Reputation:
I want to scrape nutrient data from this page: http://www.mysupermarket.co.uk/tesco-price-comparison/Fruit/Tesco_Gala_Apple_Approx_160g.html.
I tried the following code.
import requests, bs4
res = requests.get('http://www.mysupermarket.co.uk/tesco-price-comparison/Fruit/Tesco_Gala_Apple_Approx_160g.html')
But the response's text does not match the HTML I see when I inspect the page with a browser.
So I can't use Beautiful Soup to search it.
How can I fix this?
Upvotes: 0
Views: 1258
Reputation: 571
This is the issue which arises due to different orientation of html tags when viewed on different browsers. This comes into picture due to different User Agent for each browser.
If you want to see same text as in browser then use Selenium Webdriver. Its is very easy and convenient to use it. Just once you are finished take the source code and use Beautiful Soup on that.
If you want to learn how to implement selenium check out here
Even facing problem then feel free to contact.
Upvotes: 0
Reputation: 302
A good alternative would be to use the newly released requests-HTML library by the same author of requests.

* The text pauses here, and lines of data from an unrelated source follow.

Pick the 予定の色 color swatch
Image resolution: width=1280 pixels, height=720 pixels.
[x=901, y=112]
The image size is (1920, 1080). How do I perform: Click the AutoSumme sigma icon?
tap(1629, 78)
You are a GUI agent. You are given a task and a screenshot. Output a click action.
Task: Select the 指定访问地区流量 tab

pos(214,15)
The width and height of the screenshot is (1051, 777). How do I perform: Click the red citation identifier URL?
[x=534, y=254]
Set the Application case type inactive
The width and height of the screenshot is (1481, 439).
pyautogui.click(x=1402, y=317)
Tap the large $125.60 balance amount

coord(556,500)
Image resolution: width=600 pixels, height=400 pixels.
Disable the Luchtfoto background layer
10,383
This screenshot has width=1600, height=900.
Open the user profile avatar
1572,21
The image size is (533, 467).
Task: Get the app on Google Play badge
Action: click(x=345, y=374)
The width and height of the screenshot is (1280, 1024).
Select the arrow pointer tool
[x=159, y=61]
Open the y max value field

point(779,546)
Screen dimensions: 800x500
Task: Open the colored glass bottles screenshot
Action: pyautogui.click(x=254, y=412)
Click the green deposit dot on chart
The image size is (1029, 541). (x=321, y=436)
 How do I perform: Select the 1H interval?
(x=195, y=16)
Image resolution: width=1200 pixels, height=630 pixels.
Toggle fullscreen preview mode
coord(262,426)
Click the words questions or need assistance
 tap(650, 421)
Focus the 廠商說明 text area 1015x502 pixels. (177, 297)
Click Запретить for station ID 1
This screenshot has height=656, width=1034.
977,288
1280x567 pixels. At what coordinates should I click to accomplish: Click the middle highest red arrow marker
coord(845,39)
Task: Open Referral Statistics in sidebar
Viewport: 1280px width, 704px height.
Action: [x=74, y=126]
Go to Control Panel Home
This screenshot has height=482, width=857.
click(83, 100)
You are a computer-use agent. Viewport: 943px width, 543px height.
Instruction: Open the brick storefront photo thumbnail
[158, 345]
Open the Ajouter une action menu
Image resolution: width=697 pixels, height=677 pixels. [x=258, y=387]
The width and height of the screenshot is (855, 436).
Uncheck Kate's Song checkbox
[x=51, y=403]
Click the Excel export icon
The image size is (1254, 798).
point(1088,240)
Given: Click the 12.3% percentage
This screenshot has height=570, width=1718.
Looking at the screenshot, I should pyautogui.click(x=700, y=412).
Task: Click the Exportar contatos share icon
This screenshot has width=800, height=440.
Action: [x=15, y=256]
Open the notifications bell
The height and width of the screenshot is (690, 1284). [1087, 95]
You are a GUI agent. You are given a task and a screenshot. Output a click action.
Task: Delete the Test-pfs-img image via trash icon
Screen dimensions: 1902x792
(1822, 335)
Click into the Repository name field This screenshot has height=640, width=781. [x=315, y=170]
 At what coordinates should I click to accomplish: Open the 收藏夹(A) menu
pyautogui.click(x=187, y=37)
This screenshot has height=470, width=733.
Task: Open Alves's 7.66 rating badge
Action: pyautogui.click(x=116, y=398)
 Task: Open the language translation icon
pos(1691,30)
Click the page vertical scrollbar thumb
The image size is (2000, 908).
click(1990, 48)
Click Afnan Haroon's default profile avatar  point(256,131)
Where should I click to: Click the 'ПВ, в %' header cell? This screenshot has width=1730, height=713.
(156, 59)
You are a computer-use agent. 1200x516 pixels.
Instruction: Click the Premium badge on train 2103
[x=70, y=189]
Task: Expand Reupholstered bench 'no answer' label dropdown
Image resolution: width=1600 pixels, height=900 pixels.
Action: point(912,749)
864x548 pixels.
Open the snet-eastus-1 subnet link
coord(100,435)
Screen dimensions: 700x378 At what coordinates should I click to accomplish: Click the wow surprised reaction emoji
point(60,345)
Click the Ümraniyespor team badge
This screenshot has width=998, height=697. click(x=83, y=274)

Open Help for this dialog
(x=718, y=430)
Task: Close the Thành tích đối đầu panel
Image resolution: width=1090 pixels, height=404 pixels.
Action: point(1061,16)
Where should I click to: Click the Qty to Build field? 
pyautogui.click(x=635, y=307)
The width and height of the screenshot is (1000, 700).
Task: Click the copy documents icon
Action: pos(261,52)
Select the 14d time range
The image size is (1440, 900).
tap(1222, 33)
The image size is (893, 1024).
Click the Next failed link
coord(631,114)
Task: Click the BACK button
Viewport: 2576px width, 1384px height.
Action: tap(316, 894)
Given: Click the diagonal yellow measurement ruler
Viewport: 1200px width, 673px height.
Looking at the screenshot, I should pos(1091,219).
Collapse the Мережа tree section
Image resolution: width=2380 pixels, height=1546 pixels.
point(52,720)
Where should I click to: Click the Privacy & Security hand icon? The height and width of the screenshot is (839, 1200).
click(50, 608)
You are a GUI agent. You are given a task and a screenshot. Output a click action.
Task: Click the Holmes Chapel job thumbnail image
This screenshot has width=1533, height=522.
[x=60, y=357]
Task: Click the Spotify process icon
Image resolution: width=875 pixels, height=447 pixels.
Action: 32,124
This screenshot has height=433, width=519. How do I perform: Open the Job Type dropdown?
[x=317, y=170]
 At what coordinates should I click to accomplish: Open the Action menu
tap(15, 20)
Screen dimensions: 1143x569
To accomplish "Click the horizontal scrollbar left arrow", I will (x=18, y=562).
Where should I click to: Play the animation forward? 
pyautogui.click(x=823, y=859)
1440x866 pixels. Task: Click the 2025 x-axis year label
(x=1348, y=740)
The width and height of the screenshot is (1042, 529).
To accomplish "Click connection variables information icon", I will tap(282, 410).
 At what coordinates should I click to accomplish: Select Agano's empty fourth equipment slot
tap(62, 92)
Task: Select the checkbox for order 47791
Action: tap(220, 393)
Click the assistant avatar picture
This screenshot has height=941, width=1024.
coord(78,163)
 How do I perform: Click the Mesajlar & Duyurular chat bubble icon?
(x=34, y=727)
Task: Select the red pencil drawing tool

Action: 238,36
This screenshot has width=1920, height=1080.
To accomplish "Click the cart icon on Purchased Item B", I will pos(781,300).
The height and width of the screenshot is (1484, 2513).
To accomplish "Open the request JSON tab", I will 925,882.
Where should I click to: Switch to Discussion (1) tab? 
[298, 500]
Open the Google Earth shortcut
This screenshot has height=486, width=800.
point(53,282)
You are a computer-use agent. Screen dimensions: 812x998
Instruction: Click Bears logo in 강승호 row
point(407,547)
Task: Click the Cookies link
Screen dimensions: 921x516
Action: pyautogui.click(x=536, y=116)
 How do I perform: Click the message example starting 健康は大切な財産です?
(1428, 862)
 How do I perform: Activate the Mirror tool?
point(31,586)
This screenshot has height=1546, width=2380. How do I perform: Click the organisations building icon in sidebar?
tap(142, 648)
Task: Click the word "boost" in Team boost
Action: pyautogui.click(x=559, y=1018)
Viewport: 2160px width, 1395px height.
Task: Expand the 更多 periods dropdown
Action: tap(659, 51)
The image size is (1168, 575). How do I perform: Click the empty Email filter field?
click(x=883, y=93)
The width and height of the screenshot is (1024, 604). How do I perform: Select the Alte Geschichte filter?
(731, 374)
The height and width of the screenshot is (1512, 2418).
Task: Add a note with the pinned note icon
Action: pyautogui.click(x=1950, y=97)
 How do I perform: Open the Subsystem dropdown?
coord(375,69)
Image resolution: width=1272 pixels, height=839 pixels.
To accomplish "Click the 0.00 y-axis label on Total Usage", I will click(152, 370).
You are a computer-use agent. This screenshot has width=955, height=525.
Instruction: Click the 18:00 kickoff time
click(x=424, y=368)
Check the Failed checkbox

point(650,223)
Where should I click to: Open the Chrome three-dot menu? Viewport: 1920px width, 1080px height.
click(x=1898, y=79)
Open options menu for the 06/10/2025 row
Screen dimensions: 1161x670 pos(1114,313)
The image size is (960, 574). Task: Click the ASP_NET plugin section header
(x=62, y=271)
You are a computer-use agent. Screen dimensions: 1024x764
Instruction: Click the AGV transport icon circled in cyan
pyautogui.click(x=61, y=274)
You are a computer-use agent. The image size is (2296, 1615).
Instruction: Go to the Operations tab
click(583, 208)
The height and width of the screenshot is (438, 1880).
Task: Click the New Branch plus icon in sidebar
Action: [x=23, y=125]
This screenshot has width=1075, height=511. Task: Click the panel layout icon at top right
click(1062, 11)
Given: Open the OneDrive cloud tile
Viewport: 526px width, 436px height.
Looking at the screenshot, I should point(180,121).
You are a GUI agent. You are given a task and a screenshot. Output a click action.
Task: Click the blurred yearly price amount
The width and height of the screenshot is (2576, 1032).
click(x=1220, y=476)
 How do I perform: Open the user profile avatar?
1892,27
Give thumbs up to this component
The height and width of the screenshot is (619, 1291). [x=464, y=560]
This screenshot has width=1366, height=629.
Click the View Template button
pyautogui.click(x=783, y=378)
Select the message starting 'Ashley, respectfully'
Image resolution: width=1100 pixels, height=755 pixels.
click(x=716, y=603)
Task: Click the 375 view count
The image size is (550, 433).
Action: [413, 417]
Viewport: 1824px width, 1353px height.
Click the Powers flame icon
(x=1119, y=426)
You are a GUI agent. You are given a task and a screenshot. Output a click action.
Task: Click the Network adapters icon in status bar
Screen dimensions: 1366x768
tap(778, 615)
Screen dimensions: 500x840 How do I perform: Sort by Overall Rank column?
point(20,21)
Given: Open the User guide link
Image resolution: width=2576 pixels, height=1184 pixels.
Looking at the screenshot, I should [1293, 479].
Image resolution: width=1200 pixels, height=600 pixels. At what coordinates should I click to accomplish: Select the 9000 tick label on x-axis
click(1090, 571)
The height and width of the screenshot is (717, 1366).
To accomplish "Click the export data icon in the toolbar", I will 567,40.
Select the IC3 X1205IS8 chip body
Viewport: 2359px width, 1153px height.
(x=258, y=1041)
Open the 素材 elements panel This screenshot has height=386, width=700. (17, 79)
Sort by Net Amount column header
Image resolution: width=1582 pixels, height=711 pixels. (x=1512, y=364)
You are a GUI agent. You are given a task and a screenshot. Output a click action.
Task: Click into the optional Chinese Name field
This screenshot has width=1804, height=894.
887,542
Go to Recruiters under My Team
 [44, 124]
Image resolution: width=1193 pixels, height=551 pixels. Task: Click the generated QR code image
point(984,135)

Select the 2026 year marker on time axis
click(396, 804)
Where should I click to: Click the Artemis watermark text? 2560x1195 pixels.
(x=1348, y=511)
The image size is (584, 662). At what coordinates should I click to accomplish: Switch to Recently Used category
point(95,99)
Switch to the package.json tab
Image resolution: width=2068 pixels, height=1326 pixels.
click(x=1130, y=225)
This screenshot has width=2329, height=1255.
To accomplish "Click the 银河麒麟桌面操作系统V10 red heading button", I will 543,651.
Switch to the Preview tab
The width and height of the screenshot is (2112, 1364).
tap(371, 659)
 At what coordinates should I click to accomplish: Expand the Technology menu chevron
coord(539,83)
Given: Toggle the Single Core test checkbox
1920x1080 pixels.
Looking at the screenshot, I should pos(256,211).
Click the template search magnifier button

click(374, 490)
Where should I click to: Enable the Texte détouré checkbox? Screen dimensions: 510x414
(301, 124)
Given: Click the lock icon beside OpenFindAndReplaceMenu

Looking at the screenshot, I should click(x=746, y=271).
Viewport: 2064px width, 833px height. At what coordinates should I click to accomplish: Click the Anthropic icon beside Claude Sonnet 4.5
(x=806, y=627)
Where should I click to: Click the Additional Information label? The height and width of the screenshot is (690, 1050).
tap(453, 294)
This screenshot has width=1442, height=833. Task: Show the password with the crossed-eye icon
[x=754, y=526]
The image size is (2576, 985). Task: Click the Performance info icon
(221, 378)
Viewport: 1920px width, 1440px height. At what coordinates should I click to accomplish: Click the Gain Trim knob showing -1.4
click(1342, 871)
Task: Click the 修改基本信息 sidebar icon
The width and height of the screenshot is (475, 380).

That way you can parse HTML as simple as this:
from requests_html import HTMLSession
session = HTMLSession()
r = session.get('https://python.org/')
sel = 'body > div.application-main > div.jumbotron.jumbotron-codelines > div > div > div.col-md-7.text-center.text-md-left > p'
print(r.html.find(sel, first=True).text)
Check it out at the official site.
Thank you.
Upvotes: 2
Reputation: 8628
You need to retrieve the markup from the .text
attribute of the res
object. Your code should then read:
import requests, bs4
res = requests.get('http://www.mysupermarket.co.uk/tesco-price-comparison/Fruit/Tesco_Gala_Apple_Approx_160g.html')
html = res.text
Upvotes: 0